What the task requires> Please print the line that holds "Task: Click the" and each line after it to the end of the data, word for word, without any pictures.

Excerpted records>
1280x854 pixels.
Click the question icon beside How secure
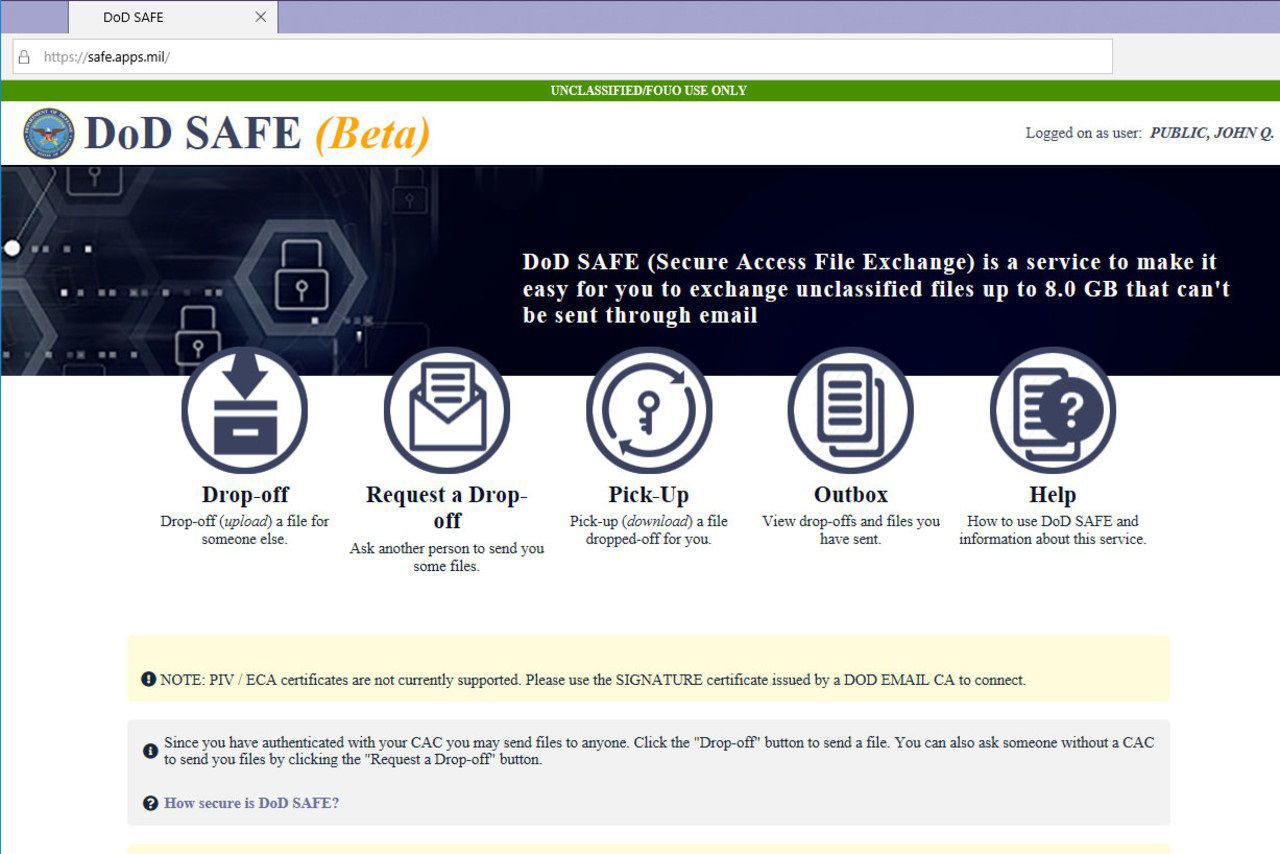(x=150, y=803)
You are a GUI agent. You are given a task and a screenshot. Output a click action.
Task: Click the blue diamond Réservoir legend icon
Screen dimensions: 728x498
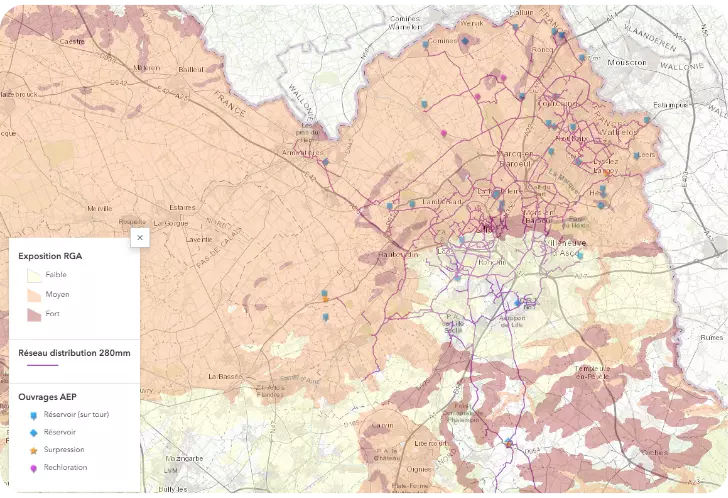tap(33, 432)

Response to this exercise>
Task: Click the blue diamond Réservoir legend icon
Screen dimensions: 728x498
tap(33, 432)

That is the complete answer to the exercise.